- _COMPLETE THE FOLLOWING_:
1 – In the thread about gauze-wrapped trees, which brood of periodic cicadas is said to be emerging soon?
2 – Extend the thread about gauze-wrapped trees past its final post.

- _EXTRACT TO READ_:
------------------------------------

In my neighborhood there are a few houses with smallish (6 to 10 feet) trees wrapped in what appears to be gauze. Why? It’s mostly transparent, so it doesn’t seem like it could protect them from the sun. Is it for some pest?
My gut tells me I’d have to quote too much for Fair Use in order to answer, but … these people seem to cover all the usual reasons:
Which doesn’t tell us what your people were trying to do, or even if they’re using a product that will achieve their goals.
It could be to prevent sunscald.
The wrap protects the young tree trunk from physical damage (trimmer line, sun scorch, deer nibbling) but stretches as the tree grows, then degrades. Maybe it protects against boring insects as well.
JFC. If I have to hear that ash borer’s “Guy walks into a bar” joke One More Time … !
I’m not sure where you live but there has been news coverage that Brood X of the periodic cicadas will be emerging soon. They purportedly kill smaller trees, particularly those with branches thinner than a pencil, Might you be in one of the affected places?
In DC, I’m seeing smaller trees covered in gauze tents to protect against cicadas. I think you’re in the same area?
Cicadas would probably explain it. Thanks!
Dunno why it would be cicadas. They feed on roots. Once they pop above ground to reproduce they don’t eat at all. I’ve heard of their combined weight pulling down branches but otherwise they are harmless to the tree once they are above ground.

------------------------------------

- _DATA EXTRACTS_:
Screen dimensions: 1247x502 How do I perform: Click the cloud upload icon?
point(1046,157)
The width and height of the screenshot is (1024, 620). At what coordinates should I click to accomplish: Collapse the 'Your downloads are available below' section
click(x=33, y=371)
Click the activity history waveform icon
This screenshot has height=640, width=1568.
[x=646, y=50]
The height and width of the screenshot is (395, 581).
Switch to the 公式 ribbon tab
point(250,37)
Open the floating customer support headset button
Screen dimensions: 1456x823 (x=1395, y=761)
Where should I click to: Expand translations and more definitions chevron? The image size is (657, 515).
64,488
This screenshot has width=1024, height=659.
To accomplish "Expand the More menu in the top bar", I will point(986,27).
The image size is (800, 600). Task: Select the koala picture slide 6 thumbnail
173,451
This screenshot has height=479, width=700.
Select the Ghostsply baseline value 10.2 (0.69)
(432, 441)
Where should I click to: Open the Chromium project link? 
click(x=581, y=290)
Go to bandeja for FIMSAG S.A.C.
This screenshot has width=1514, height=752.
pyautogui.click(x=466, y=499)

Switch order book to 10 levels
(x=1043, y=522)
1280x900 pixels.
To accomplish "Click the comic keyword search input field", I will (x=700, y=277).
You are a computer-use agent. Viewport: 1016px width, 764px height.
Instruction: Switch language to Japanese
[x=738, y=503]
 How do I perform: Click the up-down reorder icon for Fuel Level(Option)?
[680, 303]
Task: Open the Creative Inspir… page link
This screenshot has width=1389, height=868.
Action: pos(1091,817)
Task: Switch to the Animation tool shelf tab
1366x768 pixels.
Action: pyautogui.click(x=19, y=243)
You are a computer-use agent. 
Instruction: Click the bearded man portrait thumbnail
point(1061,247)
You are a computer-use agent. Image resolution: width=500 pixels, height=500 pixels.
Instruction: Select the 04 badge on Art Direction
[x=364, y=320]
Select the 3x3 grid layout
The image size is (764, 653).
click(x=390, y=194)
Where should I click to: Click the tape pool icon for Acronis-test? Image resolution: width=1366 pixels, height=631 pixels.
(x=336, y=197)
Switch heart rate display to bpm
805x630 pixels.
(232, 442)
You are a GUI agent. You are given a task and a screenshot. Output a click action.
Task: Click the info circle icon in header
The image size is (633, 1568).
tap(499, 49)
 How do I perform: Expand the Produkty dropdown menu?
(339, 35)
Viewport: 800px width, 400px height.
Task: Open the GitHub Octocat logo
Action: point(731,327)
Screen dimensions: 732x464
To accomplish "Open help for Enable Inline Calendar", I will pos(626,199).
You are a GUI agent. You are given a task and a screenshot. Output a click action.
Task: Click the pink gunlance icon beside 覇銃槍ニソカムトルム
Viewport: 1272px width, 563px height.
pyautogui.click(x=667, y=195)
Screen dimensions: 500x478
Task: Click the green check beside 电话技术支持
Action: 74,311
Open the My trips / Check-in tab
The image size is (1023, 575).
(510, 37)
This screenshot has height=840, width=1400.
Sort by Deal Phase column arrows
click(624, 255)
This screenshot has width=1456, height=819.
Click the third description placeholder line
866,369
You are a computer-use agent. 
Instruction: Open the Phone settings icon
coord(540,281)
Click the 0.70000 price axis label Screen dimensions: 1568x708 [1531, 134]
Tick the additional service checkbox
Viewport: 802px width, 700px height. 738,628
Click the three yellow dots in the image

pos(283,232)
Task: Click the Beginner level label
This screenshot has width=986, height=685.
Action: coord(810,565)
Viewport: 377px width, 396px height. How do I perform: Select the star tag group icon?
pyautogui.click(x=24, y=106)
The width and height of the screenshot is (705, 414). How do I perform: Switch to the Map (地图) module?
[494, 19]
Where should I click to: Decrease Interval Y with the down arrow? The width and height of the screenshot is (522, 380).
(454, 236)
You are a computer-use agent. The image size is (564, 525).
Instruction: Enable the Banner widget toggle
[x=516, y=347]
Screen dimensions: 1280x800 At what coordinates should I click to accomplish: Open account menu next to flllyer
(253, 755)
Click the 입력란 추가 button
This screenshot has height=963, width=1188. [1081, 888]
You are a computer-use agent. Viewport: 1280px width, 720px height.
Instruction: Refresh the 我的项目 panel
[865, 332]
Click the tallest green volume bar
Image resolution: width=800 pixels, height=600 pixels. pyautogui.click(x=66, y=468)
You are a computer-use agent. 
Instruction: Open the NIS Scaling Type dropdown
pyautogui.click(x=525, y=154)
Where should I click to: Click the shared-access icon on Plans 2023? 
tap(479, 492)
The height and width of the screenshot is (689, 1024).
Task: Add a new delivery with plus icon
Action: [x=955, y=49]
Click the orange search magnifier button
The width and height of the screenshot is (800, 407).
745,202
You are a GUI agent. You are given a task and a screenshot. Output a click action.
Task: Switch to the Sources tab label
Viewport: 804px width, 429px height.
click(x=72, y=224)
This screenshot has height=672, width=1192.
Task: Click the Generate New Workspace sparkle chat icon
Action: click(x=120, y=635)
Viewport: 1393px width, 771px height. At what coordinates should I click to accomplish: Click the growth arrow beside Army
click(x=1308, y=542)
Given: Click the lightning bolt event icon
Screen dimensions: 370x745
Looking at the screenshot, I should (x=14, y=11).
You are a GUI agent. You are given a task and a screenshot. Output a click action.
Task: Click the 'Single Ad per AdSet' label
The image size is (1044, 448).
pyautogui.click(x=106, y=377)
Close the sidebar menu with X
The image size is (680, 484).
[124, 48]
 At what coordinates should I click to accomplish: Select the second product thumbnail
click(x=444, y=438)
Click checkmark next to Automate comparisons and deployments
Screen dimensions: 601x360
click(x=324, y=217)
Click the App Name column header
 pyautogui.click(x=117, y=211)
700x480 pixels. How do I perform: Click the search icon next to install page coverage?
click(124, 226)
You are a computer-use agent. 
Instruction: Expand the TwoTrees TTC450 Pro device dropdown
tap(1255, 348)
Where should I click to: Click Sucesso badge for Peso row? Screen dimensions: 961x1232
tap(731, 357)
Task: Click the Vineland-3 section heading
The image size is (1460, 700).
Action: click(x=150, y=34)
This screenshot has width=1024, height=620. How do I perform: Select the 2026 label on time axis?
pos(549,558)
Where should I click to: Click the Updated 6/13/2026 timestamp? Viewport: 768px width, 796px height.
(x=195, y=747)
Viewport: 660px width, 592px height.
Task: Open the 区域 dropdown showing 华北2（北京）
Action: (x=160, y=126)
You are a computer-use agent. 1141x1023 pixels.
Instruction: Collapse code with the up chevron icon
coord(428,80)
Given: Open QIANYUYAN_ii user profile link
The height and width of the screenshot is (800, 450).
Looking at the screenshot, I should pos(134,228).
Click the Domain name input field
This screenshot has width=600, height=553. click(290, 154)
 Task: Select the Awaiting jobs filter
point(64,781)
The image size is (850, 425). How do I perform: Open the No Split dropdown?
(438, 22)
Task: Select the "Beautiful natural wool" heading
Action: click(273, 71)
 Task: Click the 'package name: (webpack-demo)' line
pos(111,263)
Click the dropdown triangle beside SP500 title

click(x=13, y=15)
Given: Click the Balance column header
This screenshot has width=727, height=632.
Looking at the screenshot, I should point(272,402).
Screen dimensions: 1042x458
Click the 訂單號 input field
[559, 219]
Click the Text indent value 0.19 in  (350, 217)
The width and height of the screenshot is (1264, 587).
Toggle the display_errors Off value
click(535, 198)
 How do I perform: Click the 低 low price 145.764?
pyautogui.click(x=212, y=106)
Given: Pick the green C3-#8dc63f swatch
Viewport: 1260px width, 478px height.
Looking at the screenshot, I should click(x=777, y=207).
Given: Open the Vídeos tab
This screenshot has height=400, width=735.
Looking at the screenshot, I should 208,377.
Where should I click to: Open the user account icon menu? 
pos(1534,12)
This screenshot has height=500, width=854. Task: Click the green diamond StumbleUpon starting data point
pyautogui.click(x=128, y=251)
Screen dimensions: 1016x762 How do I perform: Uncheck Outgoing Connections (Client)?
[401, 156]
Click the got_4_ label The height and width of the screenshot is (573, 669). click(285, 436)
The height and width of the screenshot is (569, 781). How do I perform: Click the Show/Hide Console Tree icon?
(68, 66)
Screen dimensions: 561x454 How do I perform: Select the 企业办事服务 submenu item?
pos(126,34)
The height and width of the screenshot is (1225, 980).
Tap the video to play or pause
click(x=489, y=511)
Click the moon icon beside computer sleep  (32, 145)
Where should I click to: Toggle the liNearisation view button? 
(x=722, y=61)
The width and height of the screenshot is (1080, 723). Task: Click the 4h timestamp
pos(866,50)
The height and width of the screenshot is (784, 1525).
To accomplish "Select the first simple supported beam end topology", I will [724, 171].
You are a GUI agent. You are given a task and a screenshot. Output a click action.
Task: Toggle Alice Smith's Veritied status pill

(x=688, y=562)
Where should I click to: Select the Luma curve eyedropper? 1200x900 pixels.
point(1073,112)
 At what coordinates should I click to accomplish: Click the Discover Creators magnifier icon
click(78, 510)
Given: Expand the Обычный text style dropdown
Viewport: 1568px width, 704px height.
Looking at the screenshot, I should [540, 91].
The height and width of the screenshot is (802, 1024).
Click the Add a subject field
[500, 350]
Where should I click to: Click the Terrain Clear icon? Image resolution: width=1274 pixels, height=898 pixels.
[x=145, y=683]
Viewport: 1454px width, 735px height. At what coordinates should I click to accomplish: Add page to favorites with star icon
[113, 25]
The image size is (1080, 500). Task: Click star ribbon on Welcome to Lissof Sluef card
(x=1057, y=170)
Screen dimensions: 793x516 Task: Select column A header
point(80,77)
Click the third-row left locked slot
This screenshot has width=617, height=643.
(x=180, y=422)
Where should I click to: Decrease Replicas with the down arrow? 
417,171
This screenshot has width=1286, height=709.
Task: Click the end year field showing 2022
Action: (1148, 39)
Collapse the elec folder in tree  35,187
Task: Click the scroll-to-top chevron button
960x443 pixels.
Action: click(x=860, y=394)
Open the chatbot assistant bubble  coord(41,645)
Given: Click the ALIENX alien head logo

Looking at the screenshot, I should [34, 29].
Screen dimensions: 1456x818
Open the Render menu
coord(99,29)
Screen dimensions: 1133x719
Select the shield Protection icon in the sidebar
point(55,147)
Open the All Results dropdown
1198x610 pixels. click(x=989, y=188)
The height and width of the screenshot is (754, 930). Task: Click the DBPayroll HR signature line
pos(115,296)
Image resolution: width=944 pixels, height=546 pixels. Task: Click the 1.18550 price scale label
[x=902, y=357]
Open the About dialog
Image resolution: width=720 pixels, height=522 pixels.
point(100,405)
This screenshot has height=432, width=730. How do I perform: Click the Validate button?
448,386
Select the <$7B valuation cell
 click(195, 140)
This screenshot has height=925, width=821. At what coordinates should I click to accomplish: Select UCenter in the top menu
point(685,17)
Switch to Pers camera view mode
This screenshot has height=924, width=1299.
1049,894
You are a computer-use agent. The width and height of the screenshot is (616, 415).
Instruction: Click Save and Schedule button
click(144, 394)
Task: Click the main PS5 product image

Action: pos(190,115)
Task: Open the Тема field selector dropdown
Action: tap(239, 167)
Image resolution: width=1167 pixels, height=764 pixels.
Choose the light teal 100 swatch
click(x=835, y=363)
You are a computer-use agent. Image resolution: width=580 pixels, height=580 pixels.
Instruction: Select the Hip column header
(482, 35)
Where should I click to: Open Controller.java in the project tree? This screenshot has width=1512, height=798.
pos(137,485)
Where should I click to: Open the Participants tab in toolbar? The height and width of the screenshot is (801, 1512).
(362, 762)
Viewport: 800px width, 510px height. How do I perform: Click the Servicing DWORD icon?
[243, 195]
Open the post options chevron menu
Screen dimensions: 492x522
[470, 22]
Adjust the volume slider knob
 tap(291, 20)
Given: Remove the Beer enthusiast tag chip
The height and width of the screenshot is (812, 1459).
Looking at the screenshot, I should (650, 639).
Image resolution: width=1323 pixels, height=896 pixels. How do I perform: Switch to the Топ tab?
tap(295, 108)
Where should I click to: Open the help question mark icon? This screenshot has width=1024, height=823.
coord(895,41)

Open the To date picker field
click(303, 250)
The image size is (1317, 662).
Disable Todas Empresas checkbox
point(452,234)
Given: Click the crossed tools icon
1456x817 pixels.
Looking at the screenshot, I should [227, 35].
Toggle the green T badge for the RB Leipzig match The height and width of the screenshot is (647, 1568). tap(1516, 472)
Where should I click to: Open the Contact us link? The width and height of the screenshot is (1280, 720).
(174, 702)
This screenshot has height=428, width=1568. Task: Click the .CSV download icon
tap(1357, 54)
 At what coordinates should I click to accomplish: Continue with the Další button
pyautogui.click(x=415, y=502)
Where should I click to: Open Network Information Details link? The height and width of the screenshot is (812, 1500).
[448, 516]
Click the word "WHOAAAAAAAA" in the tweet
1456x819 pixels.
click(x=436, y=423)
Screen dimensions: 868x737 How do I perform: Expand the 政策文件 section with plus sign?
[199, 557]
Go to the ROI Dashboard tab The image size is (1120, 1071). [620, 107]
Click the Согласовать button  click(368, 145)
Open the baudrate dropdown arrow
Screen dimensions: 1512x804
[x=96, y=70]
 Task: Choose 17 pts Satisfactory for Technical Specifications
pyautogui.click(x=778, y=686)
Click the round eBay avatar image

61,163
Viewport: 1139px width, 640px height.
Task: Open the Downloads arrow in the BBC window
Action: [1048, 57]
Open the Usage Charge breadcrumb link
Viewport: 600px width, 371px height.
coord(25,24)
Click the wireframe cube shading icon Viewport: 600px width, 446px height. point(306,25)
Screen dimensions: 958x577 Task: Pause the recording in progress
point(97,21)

------------------------------------

- _OUTPUTS FOR THE TASKS_:
1 – Brood X

2 –
The females cut grooves in the branches and lay eggs inside. Mature trees often have scars.
But they will be all over the whole tree. What use is there in wrapping the bottom of the trunk to protect from cicadas?
Also, it would be weird if cicadas seriously harmed their tree. Each successive generation depends on the tree for their own survival. Doing something that would kill the tree (or make it more susceptible to dying) would be an evolutionary bad move for them (I would think).
The entirety of the trees I’ve been seeing are wrapped, not just the trunks.
Might as well just tent the whole tree and fumigate it.
Ahhhhh, I’ve never seen that. I thought you were describing trunks that were wrapped.
Then it’s certainly to protect it from bugs. Really bad for local bird life though, people do ridiculously earth damaging things to hold back bugs.
Here in DC, I’ve only seen it on small trees that look like they were planted recently and only in the last couple of weeks because of brood x.
That matches the trees I’ve seen – planted recently, not very big.
Meanwhile all us fly fishers are stockpiling cicada flies and waiting…
Not knowing where the OP lives and at the risk of saying something really stupid, but perhaps of interest to some …
When I lived in the Midwest, every few years we’d have a population explosion of a certain type of spider. They were very small, but their webs looked like a gauzy curtain that would partly or completely envelop a hefty fraction of all the trees and many shrubs in the local area. This article is about a similar-looking event in Pakistan but I’ve seen it in Missouri and Texas.
Ref this university cite, certain worms in Oklahoma can produce a similar effect.
Nature: it be weird an’ shit.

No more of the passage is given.